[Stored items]
------------------------------------------------

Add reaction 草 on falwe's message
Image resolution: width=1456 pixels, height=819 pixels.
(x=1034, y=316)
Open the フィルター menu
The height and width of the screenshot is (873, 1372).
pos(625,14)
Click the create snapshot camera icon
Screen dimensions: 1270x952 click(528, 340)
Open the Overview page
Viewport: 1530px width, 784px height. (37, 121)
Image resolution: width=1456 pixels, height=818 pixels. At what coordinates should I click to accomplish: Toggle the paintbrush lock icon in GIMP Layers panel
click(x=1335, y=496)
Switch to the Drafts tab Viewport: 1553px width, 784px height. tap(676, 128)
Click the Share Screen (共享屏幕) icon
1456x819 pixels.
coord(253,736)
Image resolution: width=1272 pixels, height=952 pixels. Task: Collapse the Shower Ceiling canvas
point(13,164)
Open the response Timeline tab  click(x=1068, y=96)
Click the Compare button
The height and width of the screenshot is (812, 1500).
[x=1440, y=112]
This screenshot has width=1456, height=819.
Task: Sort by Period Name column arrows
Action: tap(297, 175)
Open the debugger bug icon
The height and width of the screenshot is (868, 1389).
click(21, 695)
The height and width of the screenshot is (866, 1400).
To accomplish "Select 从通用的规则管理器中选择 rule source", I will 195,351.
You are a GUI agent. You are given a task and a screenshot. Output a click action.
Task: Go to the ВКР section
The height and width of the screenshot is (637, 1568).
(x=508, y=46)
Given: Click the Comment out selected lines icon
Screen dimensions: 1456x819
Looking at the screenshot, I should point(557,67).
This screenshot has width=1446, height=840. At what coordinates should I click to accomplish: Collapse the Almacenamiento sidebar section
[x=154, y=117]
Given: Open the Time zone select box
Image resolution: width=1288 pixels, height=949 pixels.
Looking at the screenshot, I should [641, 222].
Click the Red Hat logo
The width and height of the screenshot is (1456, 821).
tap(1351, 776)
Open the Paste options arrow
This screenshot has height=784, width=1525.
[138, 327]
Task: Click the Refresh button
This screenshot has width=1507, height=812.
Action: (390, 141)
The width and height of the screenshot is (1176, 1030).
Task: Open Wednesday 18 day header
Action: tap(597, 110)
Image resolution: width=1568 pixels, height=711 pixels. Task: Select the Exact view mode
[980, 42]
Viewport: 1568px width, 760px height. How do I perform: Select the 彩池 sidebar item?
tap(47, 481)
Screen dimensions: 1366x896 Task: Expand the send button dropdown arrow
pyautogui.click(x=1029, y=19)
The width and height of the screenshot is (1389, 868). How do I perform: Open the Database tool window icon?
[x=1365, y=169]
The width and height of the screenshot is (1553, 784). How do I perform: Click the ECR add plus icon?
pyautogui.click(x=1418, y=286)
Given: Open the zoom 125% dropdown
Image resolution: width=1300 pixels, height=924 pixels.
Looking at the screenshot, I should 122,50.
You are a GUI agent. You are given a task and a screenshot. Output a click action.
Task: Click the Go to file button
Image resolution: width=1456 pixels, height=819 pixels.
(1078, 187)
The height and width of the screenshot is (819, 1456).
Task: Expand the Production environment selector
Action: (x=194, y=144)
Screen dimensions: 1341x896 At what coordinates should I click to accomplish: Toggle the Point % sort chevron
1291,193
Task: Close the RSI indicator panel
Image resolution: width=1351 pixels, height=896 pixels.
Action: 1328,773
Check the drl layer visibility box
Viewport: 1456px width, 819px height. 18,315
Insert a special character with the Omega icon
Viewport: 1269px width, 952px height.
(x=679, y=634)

------------------------------------------------

- [Problem description] Print nothing but the lines from the line with "This screenshot has width=1507, height=812." to the last line of the records above. Both of those lines count.

- [Output for this task]
This screenshot has width=1507, height=812.
Action: (390, 141)
The width and height of the screenshot is (1176, 1030).
Task: Open Wednesday 18 day header
Action: tap(597, 110)
Image resolution: width=1568 pixels, height=711 pixels. Task: Select the Exact view mode
[980, 42]
Viewport: 1568px width, 760px height. How do I perform: Select the 彩池 sidebar item?
tap(47, 481)
Screen dimensions: 1366x896 Task: Expand the send button dropdown arrow
pyautogui.click(x=1029, y=19)
The width and height of the screenshot is (1389, 868). How do I perform: Open the Database tool window icon?
[x=1365, y=169]
The width and height of the screenshot is (1553, 784). How do I perform: Click the ECR add plus icon?
pyautogui.click(x=1418, y=286)
Given: Open the zoom 125% dropdown
Image resolution: width=1300 pixels, height=924 pixels.
Looking at the screenshot, I should 122,50.
You are a GUI agent. You are given a task and a screenshot. Output a click action.
Task: Click the Go to file button
Image resolution: width=1456 pixels, height=819 pixels.
(1078, 187)
The height and width of the screenshot is (819, 1456).
Task: Expand the Production environment selector
Action: (x=194, y=144)
Screen dimensions: 1341x896 At what coordinates should I click to accomplish: Toggle the Point % sort chevron
1291,193
Task: Close the RSI indicator panel
Image resolution: width=1351 pixels, height=896 pixels.
Action: 1328,773
Check the drl layer visibility box
Viewport: 1456px width, 819px height. 18,315
Insert a special character with the Omega icon
Viewport: 1269px width, 952px height.
(x=679, y=634)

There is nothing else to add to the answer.